## Materials provided
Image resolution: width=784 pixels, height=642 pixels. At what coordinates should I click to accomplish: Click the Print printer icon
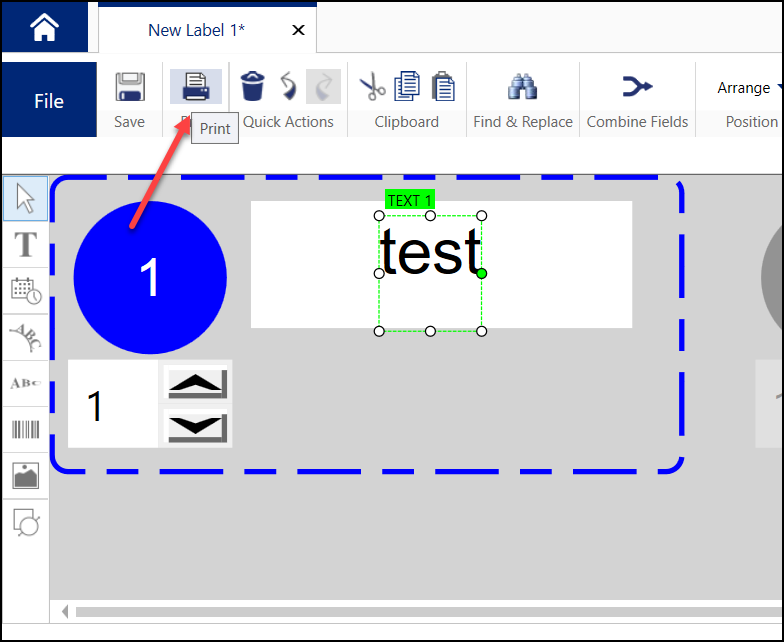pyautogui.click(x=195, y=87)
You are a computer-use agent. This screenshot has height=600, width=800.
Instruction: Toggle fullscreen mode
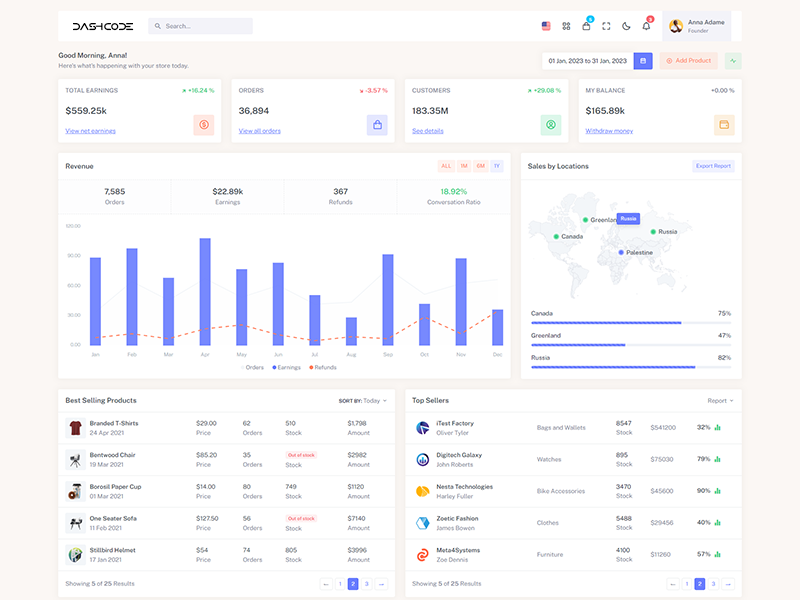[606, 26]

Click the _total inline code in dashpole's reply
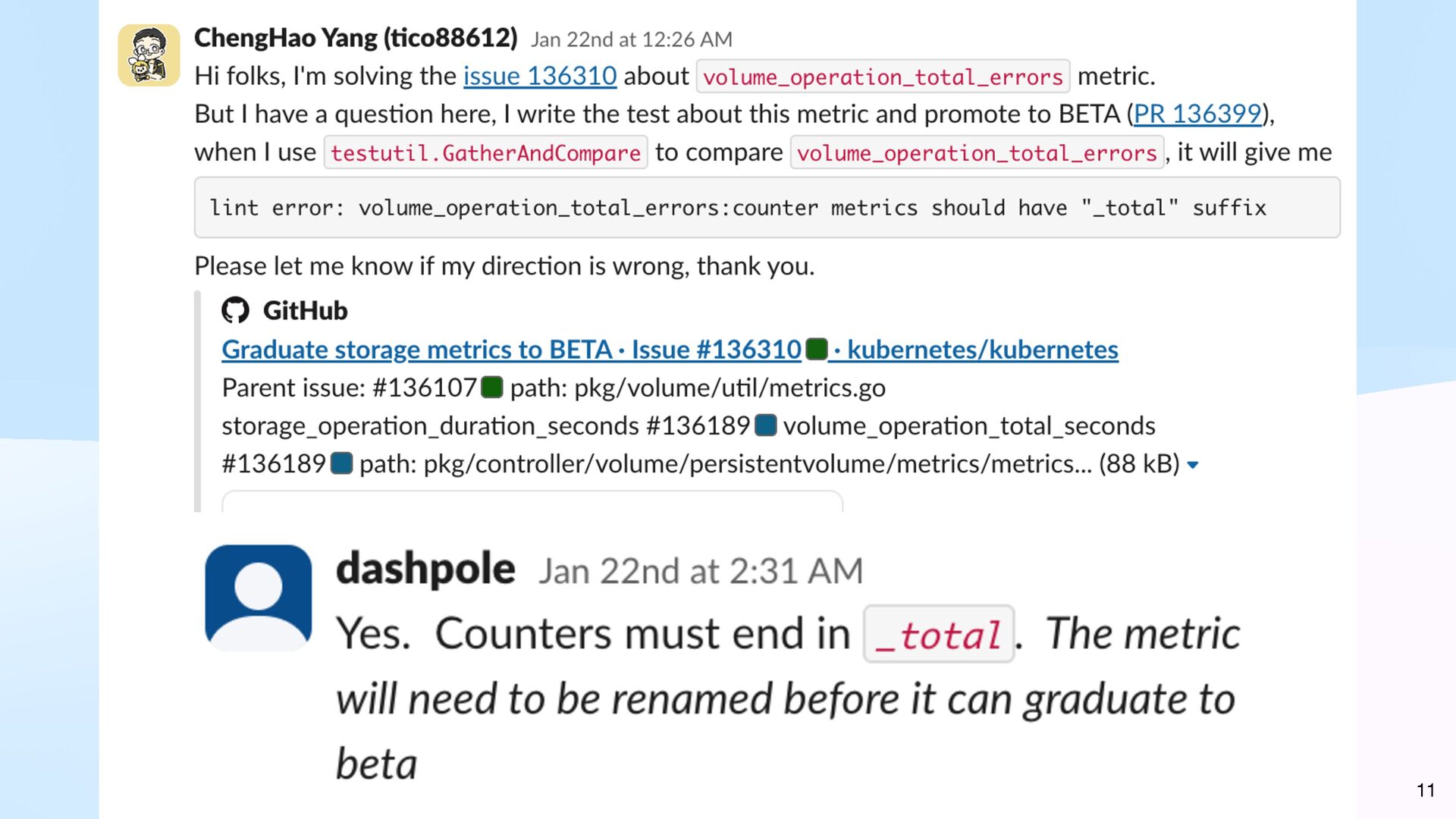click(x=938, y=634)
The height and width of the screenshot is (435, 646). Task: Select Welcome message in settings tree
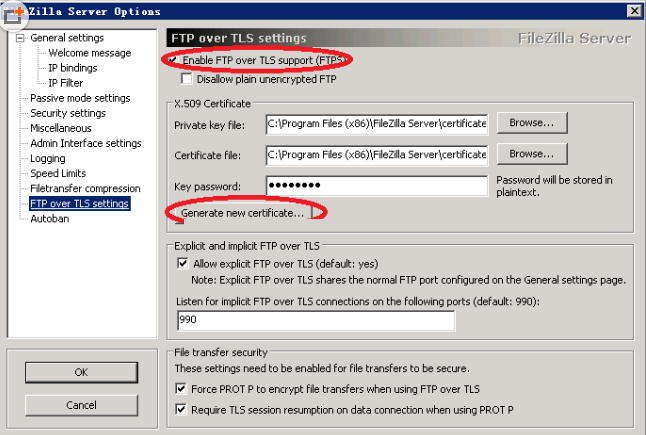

* * *

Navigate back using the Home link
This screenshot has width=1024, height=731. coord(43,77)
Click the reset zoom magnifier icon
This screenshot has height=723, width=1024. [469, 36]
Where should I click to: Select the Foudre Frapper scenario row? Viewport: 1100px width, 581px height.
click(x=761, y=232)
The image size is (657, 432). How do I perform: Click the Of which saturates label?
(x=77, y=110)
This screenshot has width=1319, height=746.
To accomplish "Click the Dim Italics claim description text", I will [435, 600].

## What to work on
Everything between and including the line above containing "Click the _total" and the line containing "The height and" should be reproduced exactly, with pictures excluded.

## Answer box
Click the _total inline code in dashpole's reply
click(x=938, y=634)
The height and width of the screenshot is (435, 646). Task: Select Welcome message in settings tree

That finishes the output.